### PROBLEM STATEMENT
Find the lines below holding the word "page" and copy each of them.

-- DATA FOR REVIEW follows --

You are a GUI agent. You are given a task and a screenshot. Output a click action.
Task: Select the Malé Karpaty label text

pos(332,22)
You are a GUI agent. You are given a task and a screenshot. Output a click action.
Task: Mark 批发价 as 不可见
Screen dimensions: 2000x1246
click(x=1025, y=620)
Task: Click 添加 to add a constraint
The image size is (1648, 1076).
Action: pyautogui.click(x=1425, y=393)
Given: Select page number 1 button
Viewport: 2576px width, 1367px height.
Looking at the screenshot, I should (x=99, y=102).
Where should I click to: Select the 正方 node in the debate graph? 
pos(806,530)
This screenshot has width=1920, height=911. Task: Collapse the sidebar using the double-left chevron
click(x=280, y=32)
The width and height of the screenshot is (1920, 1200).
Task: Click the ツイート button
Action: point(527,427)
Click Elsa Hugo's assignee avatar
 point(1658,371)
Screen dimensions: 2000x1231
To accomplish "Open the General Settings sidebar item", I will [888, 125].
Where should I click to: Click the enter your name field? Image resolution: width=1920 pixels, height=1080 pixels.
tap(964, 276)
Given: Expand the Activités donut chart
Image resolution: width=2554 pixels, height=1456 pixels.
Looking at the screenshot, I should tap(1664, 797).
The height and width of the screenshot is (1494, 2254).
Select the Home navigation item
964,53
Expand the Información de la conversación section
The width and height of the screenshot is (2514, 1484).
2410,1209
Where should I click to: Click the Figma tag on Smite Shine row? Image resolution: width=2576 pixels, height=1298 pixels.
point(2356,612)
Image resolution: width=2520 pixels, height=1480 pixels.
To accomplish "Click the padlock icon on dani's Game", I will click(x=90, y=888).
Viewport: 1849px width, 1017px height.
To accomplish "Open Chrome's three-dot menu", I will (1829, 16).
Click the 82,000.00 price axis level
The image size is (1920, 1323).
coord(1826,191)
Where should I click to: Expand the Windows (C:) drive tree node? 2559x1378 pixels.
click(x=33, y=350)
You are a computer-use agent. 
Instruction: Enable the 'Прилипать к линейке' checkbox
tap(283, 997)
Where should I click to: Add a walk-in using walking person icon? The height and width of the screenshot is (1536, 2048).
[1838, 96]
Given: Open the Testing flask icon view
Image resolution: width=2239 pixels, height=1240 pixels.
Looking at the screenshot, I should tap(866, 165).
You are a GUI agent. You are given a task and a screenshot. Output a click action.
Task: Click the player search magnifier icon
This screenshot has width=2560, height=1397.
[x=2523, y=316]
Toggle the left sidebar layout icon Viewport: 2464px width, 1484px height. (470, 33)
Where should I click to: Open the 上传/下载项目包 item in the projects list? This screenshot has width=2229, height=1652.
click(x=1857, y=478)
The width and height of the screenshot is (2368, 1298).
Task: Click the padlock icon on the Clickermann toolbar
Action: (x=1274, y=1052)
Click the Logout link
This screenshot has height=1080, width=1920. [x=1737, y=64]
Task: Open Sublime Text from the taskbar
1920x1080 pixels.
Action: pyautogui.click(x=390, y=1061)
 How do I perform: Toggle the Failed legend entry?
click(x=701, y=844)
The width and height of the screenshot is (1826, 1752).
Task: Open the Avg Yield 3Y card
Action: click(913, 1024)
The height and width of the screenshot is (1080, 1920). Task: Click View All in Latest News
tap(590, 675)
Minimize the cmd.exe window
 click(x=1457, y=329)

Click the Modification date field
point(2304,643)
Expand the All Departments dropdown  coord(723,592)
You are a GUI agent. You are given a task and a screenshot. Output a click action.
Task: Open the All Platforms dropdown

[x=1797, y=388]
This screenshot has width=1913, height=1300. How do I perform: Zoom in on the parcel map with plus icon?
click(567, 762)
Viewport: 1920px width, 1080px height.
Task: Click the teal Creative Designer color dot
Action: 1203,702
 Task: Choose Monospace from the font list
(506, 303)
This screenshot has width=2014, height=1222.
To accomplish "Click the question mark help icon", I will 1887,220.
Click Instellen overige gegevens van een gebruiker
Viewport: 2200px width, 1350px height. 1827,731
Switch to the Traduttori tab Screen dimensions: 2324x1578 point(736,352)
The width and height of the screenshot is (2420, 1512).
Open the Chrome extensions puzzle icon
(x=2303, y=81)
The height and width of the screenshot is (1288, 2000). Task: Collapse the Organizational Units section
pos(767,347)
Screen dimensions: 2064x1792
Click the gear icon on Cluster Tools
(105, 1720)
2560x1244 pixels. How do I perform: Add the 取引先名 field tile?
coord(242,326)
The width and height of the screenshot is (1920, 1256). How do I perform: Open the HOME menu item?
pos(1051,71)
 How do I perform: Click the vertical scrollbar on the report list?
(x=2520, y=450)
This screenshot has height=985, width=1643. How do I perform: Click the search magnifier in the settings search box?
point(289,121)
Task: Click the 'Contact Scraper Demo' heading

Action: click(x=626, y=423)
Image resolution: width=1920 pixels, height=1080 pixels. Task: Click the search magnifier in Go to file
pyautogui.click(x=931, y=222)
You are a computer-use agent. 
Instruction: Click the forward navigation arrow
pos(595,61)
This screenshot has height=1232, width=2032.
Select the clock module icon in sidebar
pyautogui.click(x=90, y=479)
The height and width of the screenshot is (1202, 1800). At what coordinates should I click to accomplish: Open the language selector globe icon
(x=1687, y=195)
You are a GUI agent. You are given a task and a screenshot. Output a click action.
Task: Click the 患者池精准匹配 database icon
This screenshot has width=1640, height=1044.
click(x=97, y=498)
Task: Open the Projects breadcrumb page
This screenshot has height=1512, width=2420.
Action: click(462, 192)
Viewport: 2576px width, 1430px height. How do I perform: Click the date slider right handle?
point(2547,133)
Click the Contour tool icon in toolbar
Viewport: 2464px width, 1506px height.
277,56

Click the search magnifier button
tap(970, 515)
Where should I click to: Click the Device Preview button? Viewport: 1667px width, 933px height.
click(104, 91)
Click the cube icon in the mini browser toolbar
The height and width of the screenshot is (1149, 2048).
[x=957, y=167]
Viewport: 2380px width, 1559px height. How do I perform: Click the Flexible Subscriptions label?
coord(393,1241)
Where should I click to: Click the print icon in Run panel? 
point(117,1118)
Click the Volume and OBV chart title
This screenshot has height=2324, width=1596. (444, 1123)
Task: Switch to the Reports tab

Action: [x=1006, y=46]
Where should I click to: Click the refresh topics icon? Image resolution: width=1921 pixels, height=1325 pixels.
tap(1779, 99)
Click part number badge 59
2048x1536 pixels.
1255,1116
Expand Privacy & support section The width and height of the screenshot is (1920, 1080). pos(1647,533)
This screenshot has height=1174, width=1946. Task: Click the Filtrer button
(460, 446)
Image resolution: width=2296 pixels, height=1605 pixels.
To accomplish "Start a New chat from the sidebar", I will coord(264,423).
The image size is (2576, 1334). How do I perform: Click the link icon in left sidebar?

-- DATA FOR REVIEW concluded --

### RESULT OF THIS TASK
Given: Select page number 1 button
Task: Open the Projects breadcrumb page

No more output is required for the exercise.